JOB
Copy the items word for word from their first line through the line that contains "The height and", including both of those lines.

THE DATA
--- --- ---

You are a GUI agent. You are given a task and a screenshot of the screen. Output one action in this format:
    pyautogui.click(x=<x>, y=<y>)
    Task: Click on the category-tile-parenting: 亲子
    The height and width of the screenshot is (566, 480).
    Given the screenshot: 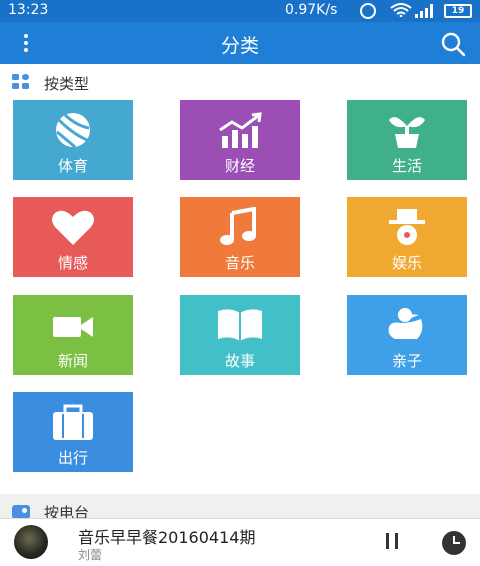 What is the action you would take?
    pyautogui.click(x=407, y=335)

--- --- ---

SOLUTION BELOW
You are a GUI agent. You are given a task and a screenshot of the screen. Output one action in this format:
    pyautogui.click(x=<x>, y=<y>)
    Task: Click on the category-tile-parenting: 亲子
    The height and width of the screenshot is (566, 480).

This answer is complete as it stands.